[TASK INSTRUCTIONS]:
From the first line through the last, transcribe the listing word for word.

=-=-=

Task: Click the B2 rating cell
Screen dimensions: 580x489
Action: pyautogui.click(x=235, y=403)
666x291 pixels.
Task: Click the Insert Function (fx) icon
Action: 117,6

=-=-=

[RESPONSE FOR THIS EXERCISE]:
Task: Click the B2 rating cell
Screen dimensions: 580x489
Action: pyautogui.click(x=235, y=403)
666x291 pixels.
Task: Click the Insert Function (fx) icon
Action: 117,6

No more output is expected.